Between the line containing "Task: Click the Register button" and the line containing "Task: Click the green plus icon next to Users" lies a run of lines; give that run again exactly, with both of those lines, and nothing else from the entries below.

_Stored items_
Segment Open
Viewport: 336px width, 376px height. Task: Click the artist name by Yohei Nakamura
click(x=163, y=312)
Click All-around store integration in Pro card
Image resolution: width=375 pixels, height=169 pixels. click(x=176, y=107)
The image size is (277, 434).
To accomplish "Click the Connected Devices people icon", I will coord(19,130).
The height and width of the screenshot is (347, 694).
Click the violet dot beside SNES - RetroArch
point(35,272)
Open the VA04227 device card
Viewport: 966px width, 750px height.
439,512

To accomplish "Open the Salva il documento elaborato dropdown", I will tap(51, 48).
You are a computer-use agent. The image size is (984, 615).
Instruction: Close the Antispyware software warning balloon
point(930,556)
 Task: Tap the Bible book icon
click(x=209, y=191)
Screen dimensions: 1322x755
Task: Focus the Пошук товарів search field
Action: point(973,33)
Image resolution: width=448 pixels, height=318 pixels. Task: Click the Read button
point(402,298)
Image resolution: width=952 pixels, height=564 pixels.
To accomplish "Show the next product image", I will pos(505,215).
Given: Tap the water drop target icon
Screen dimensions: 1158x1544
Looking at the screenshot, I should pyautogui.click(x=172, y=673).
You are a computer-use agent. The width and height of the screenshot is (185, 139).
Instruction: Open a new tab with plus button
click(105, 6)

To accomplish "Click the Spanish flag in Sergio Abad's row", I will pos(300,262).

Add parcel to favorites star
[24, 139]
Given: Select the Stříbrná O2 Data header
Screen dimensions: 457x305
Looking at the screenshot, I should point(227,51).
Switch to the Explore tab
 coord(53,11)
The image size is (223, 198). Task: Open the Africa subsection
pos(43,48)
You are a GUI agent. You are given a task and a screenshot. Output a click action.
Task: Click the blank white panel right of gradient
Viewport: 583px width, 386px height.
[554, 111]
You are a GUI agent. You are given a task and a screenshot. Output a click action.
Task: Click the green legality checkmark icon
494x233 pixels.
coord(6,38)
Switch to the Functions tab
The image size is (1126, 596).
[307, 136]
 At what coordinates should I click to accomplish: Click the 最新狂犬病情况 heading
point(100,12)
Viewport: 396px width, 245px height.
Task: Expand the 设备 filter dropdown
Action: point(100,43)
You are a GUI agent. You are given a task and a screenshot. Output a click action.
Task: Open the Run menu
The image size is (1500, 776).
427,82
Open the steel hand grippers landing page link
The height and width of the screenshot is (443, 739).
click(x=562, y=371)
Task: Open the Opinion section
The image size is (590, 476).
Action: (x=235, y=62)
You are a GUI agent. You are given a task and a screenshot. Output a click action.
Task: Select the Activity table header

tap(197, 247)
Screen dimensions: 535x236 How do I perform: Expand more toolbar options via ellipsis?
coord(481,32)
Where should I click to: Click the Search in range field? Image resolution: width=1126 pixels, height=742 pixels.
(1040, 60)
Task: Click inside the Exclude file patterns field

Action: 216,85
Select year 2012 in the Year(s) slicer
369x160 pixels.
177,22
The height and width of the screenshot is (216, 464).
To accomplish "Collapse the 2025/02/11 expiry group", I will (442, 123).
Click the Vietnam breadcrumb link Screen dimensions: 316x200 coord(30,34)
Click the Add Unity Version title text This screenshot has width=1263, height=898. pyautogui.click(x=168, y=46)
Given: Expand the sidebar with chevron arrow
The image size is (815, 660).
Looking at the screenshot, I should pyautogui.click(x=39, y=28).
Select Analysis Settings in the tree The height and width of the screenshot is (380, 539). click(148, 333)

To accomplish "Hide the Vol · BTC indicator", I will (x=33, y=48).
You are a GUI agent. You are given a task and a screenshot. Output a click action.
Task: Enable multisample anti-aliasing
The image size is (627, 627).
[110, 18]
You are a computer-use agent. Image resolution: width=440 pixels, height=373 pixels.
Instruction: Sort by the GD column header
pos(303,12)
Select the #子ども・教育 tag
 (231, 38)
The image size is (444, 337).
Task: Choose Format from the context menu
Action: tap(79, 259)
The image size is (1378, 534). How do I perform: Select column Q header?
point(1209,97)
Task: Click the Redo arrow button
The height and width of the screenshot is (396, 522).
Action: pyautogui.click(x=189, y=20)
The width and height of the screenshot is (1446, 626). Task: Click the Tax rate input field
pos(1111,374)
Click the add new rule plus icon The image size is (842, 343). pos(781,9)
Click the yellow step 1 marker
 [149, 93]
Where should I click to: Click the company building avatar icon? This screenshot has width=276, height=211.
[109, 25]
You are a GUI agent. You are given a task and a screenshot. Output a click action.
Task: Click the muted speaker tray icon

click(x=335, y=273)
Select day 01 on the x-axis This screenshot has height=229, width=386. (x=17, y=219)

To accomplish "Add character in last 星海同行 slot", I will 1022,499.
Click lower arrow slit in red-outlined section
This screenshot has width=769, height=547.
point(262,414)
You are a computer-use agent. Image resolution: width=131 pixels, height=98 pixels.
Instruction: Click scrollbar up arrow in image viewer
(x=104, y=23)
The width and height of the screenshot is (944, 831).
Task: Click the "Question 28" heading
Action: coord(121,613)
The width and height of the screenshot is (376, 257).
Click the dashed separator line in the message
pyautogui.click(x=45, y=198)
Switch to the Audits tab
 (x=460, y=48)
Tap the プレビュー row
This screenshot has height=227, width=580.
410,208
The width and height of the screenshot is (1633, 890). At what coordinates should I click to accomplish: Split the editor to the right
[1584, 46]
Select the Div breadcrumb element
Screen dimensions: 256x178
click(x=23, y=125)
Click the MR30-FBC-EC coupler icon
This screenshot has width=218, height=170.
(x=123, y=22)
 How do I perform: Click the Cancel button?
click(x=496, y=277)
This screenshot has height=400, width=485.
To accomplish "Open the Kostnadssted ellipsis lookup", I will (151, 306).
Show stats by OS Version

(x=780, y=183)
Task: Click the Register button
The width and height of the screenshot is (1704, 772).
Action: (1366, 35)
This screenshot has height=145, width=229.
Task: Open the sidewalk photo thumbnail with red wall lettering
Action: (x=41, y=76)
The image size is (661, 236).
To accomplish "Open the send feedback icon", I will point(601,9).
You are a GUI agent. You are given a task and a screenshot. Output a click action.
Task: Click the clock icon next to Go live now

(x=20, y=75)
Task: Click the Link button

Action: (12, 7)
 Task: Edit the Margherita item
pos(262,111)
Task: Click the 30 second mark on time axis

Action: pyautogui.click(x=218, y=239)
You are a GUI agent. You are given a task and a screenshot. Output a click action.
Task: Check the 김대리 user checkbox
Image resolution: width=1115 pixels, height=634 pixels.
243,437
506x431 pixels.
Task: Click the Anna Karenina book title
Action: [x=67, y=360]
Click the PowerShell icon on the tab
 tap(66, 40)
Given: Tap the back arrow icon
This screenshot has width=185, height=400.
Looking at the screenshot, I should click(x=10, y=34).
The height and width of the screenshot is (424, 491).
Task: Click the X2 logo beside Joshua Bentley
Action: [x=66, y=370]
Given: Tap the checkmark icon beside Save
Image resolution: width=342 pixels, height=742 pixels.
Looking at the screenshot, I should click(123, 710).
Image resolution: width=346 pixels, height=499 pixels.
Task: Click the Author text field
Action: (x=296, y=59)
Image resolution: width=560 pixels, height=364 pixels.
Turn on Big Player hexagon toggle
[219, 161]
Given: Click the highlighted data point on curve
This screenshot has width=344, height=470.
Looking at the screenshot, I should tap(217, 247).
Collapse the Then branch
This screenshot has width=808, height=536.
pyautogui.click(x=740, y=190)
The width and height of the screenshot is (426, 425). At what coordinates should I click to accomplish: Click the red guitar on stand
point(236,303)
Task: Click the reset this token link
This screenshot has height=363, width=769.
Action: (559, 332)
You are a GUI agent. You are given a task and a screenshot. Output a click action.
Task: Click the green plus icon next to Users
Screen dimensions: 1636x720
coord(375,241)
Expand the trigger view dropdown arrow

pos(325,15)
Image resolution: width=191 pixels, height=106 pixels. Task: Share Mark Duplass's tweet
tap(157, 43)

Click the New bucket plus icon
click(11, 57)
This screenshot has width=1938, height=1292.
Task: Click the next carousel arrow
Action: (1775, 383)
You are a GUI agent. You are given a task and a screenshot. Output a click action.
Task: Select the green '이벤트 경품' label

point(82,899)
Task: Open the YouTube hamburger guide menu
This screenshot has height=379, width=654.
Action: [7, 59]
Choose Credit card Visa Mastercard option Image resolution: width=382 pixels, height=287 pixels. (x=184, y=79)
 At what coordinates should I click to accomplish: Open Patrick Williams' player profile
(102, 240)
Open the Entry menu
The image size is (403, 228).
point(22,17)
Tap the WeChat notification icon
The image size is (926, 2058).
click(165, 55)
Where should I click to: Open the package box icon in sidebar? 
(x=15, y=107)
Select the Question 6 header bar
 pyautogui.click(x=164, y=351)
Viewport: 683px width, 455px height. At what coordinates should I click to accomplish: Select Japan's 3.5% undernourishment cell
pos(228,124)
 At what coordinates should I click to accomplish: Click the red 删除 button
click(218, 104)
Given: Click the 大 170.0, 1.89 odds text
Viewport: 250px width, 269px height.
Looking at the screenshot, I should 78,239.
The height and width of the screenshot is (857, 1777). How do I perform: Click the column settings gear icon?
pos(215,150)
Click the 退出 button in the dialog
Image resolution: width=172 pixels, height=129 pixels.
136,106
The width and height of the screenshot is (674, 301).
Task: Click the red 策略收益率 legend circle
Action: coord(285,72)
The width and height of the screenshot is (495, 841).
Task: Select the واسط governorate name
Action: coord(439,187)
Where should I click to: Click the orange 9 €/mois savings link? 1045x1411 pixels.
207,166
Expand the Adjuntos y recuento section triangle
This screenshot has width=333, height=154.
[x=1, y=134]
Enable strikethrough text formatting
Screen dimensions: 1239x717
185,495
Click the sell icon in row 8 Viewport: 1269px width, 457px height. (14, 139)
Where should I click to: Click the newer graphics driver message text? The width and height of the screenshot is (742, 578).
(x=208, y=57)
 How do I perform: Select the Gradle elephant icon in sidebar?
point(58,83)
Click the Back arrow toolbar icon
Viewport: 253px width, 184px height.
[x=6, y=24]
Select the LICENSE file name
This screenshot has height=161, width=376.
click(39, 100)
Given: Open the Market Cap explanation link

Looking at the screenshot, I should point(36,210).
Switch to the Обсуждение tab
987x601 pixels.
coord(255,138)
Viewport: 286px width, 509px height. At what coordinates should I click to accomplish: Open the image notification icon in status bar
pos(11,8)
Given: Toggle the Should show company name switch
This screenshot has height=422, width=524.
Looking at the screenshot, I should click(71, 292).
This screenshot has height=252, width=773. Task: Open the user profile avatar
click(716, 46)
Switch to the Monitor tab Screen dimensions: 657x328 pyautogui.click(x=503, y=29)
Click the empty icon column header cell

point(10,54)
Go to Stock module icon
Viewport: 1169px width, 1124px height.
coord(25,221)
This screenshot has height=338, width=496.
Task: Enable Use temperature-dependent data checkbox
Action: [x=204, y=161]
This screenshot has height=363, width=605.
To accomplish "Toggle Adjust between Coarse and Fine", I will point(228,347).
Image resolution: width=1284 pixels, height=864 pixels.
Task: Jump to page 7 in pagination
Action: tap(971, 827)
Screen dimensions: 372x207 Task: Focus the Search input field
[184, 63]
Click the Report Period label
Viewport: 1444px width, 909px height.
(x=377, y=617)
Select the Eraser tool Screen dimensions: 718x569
Segment Closed
_Exercise solution_
Task: Click the Register button
The width and height of the screenshot is (1704, 772).
Action: (1366, 35)
This screenshot has height=145, width=229.
Task: Open the sidewalk photo thumbnail with red wall lettering
Action: (x=41, y=76)
The image size is (661, 236).
To accomplish "Open the send feedback icon", I will point(601,9).
You are a GUI agent. You are given a task and a screenshot. Output a click action.
Task: Click the clock icon next to Go live now

(x=20, y=75)
Task: Click the Link button

Action: (12, 7)
 Task: Edit the Margherita item
pos(262,111)
Task: Click the 30 second mark on time axis

Action: pyautogui.click(x=218, y=239)
You are a GUI agent. You are given a task and a screenshot. Output a click action.
Task: Check the 김대리 user checkbox
Image resolution: width=1115 pixels, height=634 pixels.
243,437
506x431 pixels.
Task: Click the Anna Karenina book title
Action: [x=67, y=360]
Click the PowerShell icon on the tab
 tap(66, 40)
Given: Tap the back arrow icon
This screenshot has width=185, height=400.
Looking at the screenshot, I should click(x=10, y=34).
The height and width of the screenshot is (424, 491).
Task: Click the X2 logo beside Joshua Bentley
Action: [x=66, y=370]
Given: Tap the checkmark icon beside Save
Image resolution: width=342 pixels, height=742 pixels.
Looking at the screenshot, I should click(123, 710).
Image resolution: width=346 pixels, height=499 pixels.
Task: Click the Author text field
Action: (x=296, y=59)
Image resolution: width=560 pixels, height=364 pixels.
Turn on Big Player hexagon toggle
[219, 161]
Given: Click the highlighted data point on curve
This screenshot has width=344, height=470.
Looking at the screenshot, I should tap(217, 247).
Collapse the Then branch
This screenshot has width=808, height=536.
pyautogui.click(x=740, y=190)
The width and height of the screenshot is (426, 425). At what coordinates should I click to accomplish: Click the red guitar on stand
point(236,303)
Task: Click the reset this token link
This screenshot has height=363, width=769.
Action: (559, 332)
You are a GUI agent. You are given a task and a screenshot. Output a click action.
Task: Click the green plus icon next to Users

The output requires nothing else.